__Exercise goal__.
Format the rows as a JSON list of strings, one string per line, with blank lines omitted. Start at the line that contains "The width and height of the screenshot is (1313, 739)." and end after the line that contains "click(x=13, y=56)".
_ _ _ _ _ _ _
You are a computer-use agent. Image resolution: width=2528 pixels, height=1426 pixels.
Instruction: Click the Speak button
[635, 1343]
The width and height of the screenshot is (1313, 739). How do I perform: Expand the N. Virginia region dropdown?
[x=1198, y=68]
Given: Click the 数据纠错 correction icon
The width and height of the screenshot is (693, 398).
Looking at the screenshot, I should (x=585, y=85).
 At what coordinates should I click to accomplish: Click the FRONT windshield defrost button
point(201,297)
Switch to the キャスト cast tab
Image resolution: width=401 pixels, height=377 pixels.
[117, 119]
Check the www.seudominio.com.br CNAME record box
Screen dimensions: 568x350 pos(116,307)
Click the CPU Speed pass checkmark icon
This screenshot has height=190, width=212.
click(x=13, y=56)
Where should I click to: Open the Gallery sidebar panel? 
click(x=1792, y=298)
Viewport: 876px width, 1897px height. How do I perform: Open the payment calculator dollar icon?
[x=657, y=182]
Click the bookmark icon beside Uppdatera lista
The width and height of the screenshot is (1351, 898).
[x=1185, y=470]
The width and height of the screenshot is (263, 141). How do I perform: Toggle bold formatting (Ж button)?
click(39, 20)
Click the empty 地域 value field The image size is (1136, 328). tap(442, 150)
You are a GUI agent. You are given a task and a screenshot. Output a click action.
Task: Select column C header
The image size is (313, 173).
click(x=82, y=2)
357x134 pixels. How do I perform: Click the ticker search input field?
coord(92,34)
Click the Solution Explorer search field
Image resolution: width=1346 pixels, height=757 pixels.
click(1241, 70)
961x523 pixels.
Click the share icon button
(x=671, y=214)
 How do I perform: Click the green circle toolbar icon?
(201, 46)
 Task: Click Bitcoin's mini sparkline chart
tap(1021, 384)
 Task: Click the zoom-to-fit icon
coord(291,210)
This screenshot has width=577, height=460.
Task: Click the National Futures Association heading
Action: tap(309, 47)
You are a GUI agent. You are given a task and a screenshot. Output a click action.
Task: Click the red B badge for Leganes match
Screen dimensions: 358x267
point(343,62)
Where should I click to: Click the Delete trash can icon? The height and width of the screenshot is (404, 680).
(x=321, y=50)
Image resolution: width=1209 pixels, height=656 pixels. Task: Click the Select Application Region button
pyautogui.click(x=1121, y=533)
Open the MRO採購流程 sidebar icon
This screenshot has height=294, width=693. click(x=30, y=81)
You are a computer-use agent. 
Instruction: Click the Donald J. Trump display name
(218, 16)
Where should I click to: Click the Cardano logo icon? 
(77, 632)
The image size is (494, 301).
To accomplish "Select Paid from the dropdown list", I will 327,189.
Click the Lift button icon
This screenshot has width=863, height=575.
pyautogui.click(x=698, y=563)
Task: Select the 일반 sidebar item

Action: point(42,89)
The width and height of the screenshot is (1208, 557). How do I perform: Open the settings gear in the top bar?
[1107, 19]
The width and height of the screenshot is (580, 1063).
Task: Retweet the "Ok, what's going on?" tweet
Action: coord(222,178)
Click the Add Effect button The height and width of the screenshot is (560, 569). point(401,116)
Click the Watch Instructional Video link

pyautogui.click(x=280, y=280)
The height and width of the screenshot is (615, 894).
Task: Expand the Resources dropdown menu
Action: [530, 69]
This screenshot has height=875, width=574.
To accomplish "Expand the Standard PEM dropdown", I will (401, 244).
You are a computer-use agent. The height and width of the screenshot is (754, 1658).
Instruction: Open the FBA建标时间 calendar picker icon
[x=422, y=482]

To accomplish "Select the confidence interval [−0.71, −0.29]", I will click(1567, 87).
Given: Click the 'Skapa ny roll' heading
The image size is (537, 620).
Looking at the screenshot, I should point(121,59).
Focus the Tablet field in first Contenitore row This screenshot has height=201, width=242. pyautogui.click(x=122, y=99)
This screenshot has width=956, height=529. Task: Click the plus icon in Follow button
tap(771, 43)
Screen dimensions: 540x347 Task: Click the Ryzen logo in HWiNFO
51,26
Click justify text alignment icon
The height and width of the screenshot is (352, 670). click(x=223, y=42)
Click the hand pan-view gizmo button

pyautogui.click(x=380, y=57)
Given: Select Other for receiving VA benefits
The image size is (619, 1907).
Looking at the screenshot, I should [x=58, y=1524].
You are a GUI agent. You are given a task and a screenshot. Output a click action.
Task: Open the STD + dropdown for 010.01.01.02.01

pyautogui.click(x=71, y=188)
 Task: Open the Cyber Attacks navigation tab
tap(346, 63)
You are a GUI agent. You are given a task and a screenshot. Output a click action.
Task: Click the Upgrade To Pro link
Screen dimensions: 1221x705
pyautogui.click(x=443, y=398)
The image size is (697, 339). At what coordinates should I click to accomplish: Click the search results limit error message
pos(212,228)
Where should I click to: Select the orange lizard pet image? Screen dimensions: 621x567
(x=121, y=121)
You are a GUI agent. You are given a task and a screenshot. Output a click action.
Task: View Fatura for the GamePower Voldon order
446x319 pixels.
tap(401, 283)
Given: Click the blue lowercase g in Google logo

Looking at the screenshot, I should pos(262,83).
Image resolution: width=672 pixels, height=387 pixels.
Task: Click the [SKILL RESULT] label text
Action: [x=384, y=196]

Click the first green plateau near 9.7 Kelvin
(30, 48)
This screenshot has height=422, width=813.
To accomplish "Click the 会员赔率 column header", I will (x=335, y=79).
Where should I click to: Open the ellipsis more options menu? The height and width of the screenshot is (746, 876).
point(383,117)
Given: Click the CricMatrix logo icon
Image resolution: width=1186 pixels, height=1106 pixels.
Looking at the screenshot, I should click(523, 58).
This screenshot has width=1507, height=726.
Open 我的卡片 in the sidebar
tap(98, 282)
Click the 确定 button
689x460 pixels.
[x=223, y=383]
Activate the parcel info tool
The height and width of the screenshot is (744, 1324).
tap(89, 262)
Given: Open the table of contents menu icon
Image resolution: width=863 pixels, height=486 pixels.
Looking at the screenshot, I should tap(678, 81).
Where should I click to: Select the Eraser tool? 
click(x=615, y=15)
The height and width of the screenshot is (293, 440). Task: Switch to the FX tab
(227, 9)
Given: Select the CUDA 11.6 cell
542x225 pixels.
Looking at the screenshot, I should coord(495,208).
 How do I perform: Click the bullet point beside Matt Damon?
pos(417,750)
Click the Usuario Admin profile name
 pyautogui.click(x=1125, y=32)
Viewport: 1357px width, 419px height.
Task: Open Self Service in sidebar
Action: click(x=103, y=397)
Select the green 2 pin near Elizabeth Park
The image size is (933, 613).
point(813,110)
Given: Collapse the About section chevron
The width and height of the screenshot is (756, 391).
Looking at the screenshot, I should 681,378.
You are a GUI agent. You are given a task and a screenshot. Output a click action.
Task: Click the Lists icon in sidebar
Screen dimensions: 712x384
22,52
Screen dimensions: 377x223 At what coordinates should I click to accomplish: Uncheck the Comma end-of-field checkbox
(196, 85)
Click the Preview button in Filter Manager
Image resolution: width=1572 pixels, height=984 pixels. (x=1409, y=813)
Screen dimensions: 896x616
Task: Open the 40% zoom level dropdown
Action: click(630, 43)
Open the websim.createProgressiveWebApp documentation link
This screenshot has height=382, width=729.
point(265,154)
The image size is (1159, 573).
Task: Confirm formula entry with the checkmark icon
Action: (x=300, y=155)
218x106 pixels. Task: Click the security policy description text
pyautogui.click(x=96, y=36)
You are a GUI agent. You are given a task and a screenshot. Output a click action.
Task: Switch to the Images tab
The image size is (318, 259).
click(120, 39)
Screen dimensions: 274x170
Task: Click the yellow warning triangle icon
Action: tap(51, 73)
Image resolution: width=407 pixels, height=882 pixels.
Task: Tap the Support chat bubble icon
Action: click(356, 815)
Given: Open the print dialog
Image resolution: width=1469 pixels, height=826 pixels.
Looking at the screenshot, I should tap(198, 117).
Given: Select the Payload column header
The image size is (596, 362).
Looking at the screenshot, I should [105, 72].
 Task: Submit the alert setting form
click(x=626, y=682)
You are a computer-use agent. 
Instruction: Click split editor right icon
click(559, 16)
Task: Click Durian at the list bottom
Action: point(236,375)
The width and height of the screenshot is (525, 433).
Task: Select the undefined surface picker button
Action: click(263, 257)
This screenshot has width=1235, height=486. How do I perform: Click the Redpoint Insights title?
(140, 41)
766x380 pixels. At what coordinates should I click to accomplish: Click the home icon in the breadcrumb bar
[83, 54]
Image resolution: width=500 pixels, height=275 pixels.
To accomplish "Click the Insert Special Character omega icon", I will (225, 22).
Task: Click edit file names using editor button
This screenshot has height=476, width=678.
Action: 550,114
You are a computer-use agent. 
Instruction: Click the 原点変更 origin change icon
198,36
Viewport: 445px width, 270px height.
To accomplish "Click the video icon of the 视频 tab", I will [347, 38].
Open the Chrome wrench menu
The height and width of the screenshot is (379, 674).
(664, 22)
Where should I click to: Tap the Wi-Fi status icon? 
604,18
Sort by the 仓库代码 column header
_ _ _ _ _ _ _
__Result of this task__.
[
  "The width and height of the screenshot is (1313, 739). How do I perform: Expand the N. Virginia region dropdown?",
  "[x=1198, y=68]",
  "Given: Click the 数据纠错 correction icon",
  "The width and height of the screenshot is (693, 398).",
  "Looking at the screenshot, I should (x=585, y=85).",
  " At what coordinates should I click to accomplish: Click the FRONT windshield defrost button",
  "point(201,297)",
  "Switch to the キャスト cast tab",
  "Image resolution: width=401 pixels, height=377 pixels.",
  "[117, 119]",
  "Check the www.seudominio.com.br CNAME record box",
  "Screen dimensions: 568x350 pos(116,307)",
  "Click the CPU Speed pass checkmark icon",
  "This screenshot has height=190, width=212.",
  "click(x=13, y=56)"
]